• Task item:
The lines to return are those from the line holding "Task: Click the Report abuse button" through the last line of the entries below, both included, written exactly and without pictures.

Collected data:
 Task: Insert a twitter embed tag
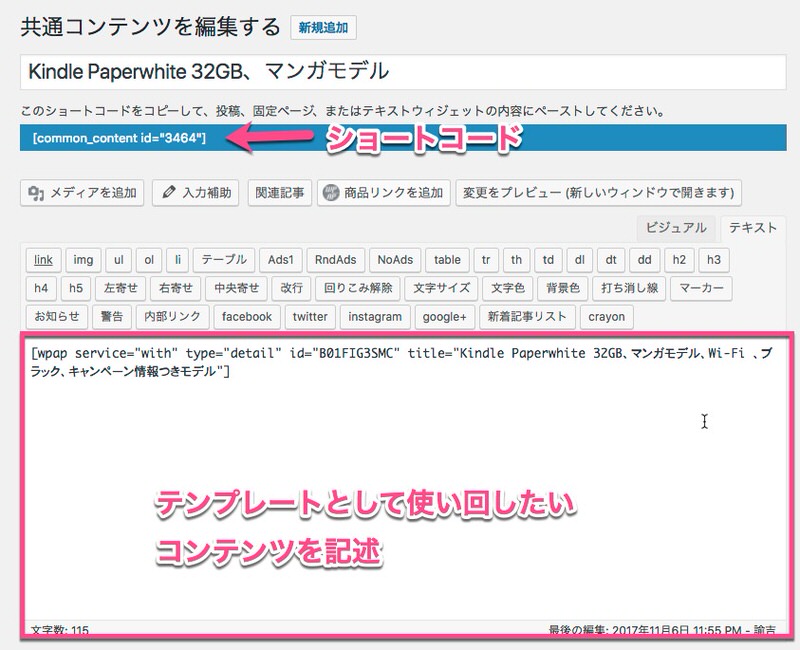coord(310,317)
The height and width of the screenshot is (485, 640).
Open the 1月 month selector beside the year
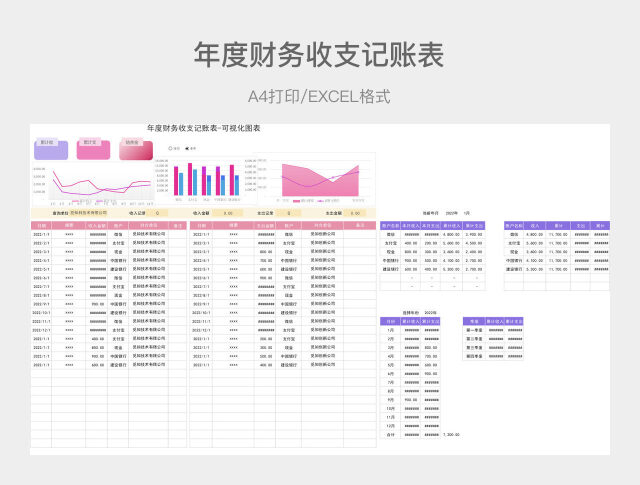pos(466,213)

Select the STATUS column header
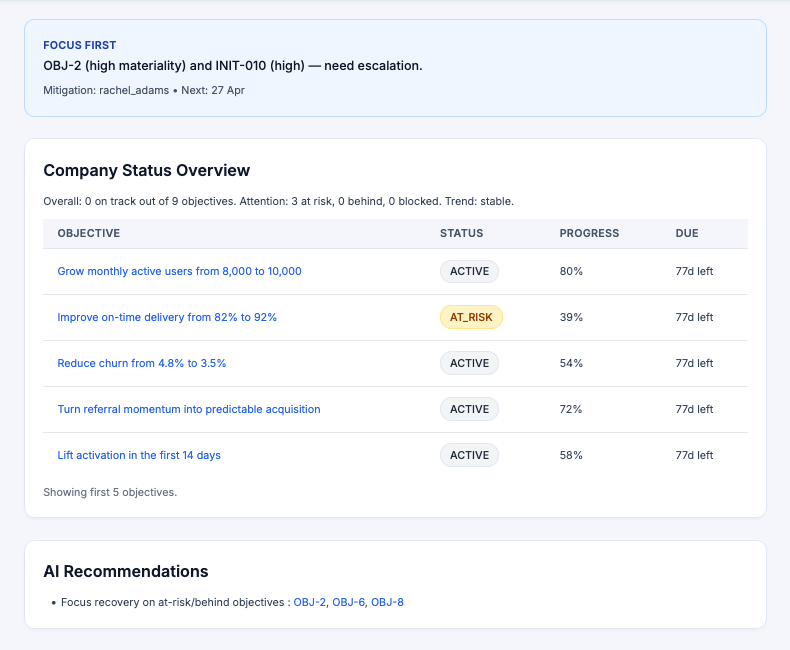pyautogui.click(x=461, y=233)
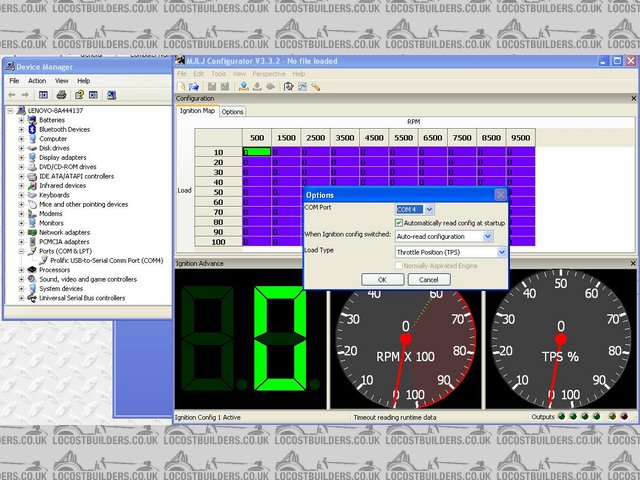Viewport: 640px width, 480px height.
Task: Switch to the Ignition Map tab
Action: point(197,111)

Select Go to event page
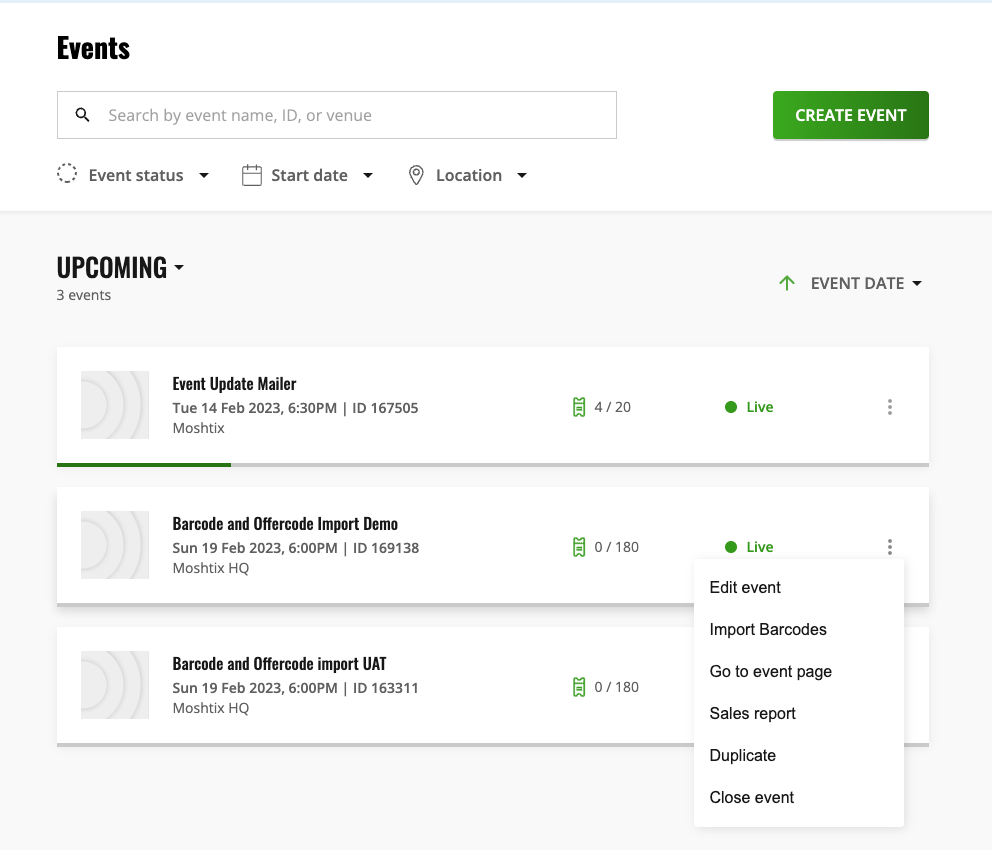tap(770, 671)
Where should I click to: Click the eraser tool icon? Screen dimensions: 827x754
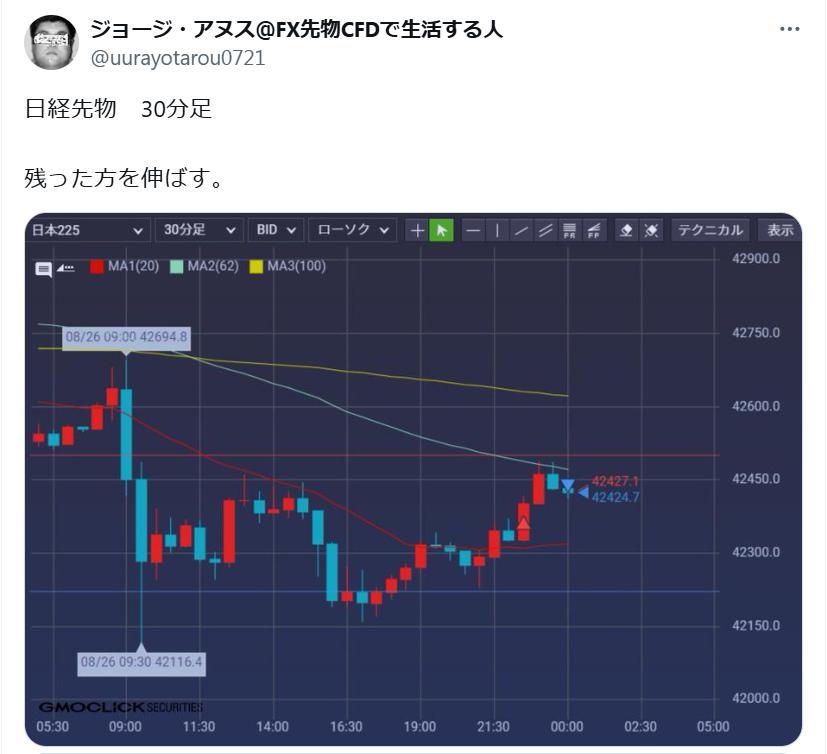(x=627, y=230)
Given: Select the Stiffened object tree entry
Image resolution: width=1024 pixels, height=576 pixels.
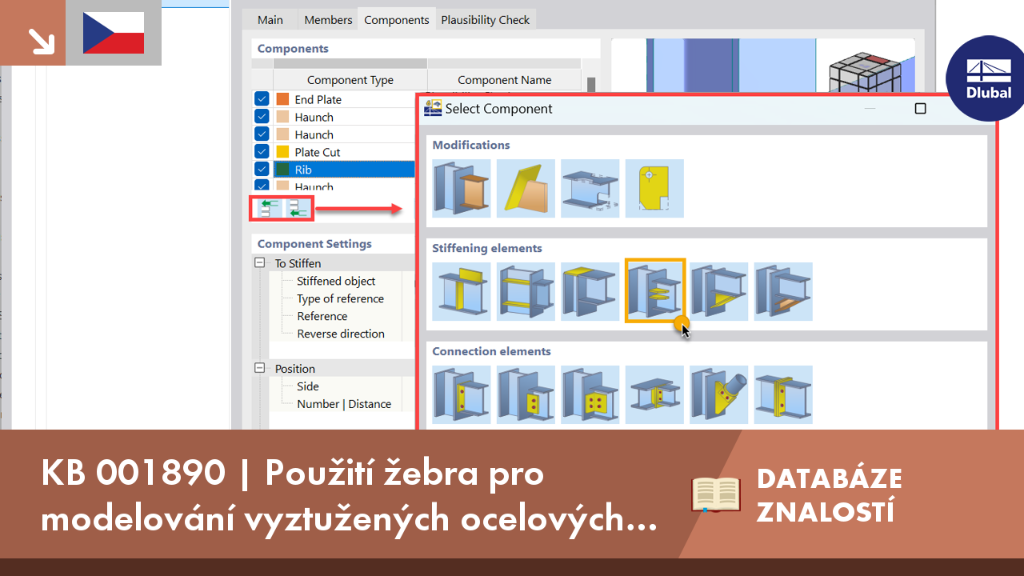Looking at the screenshot, I should (336, 281).
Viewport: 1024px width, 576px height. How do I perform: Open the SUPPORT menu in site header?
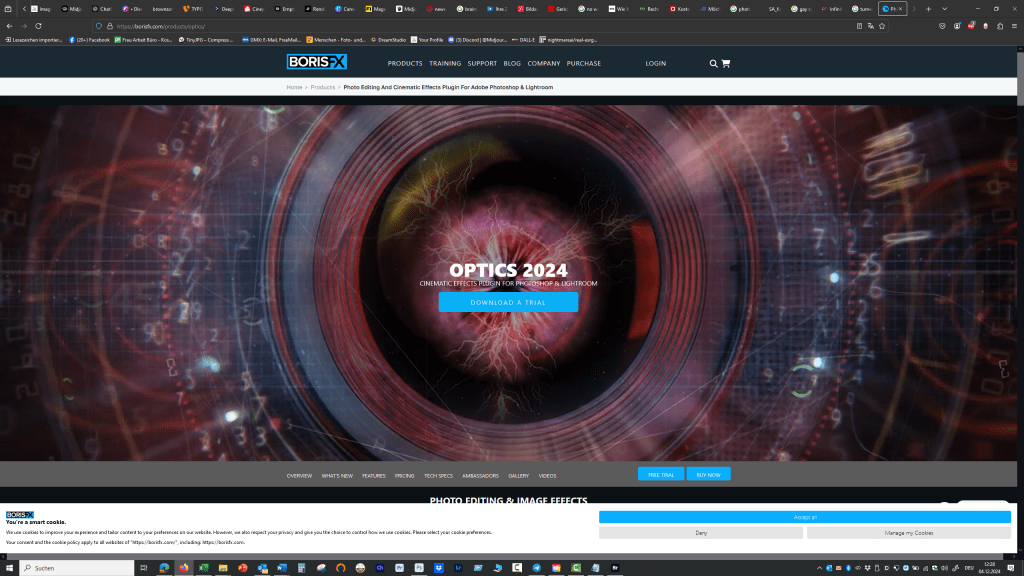[482, 63]
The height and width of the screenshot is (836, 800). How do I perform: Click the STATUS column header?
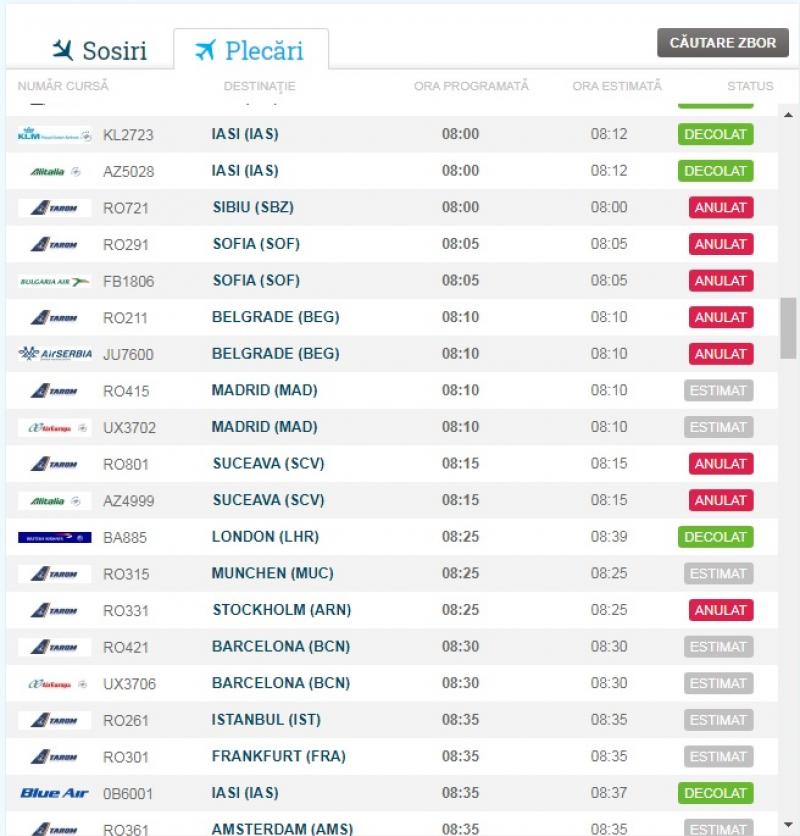pyautogui.click(x=750, y=86)
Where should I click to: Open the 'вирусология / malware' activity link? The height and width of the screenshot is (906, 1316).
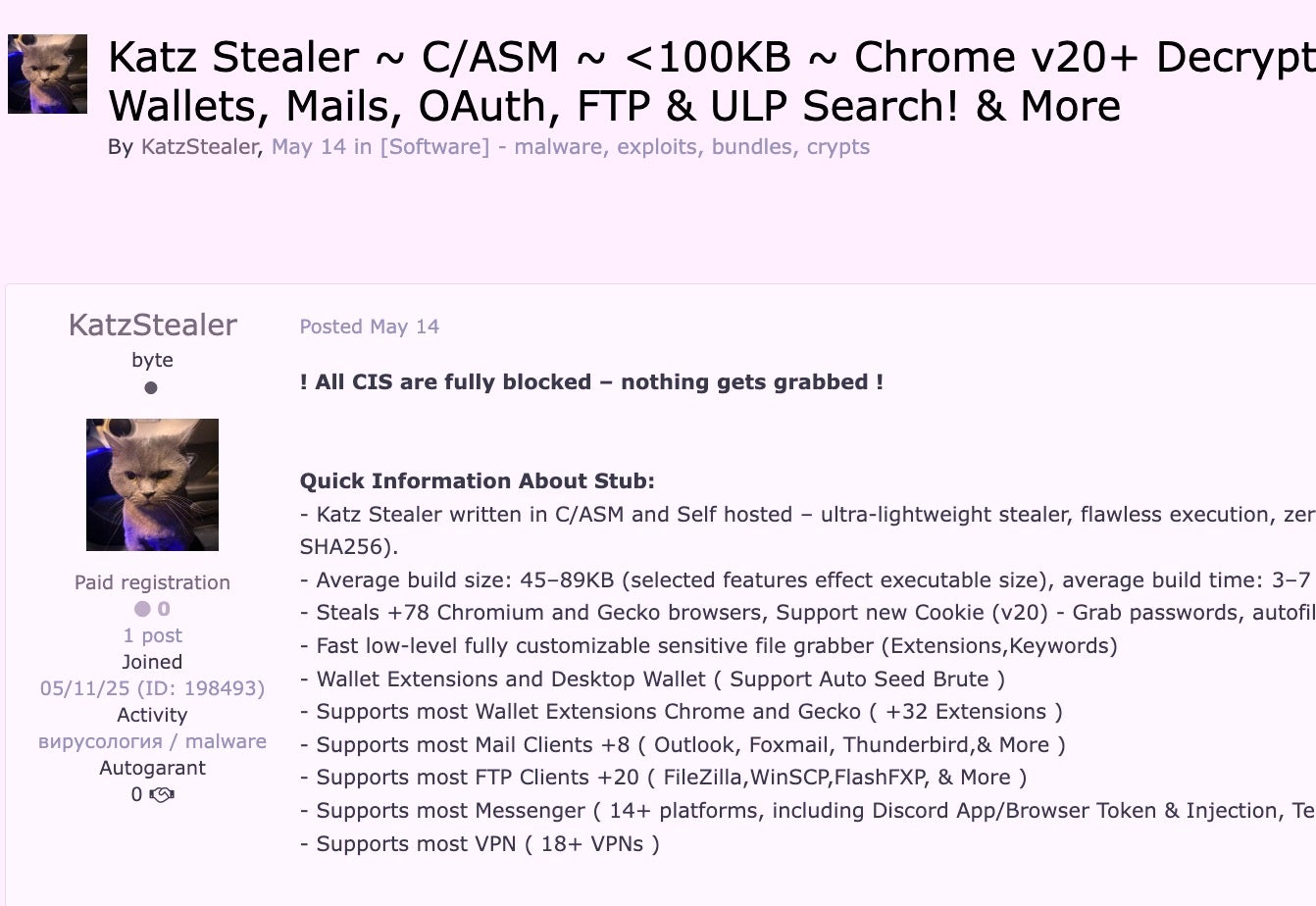click(x=152, y=741)
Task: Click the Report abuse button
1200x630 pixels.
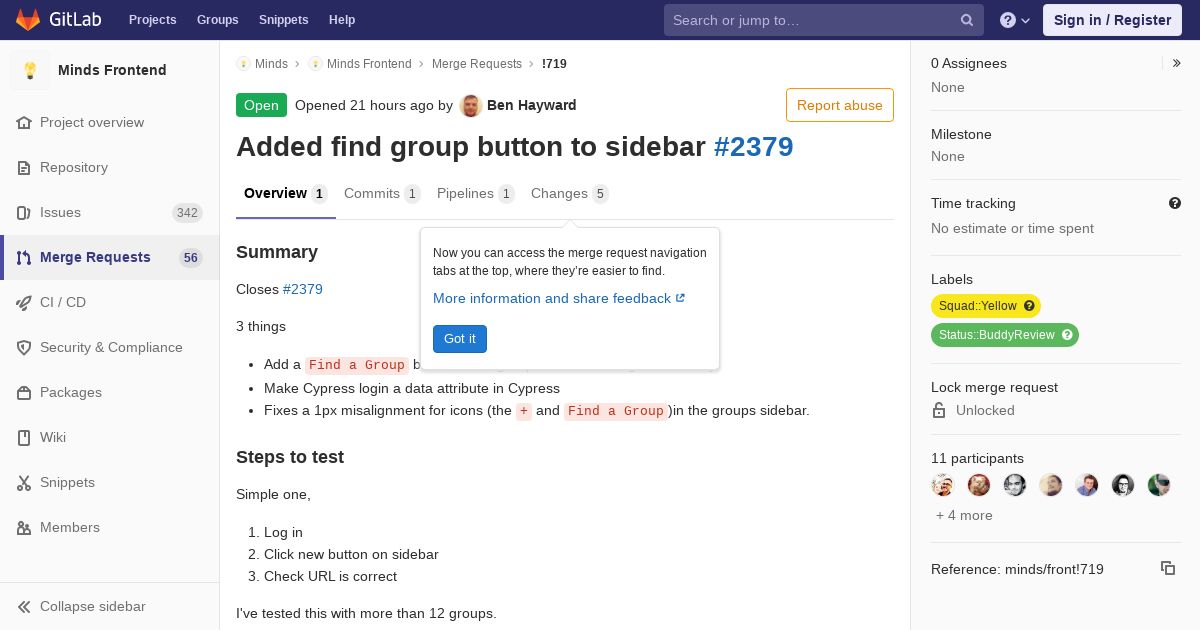Action: (x=840, y=105)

• Answer space:
Task: Click the Report abuse button
1200x630 pixels.
Action: (x=840, y=105)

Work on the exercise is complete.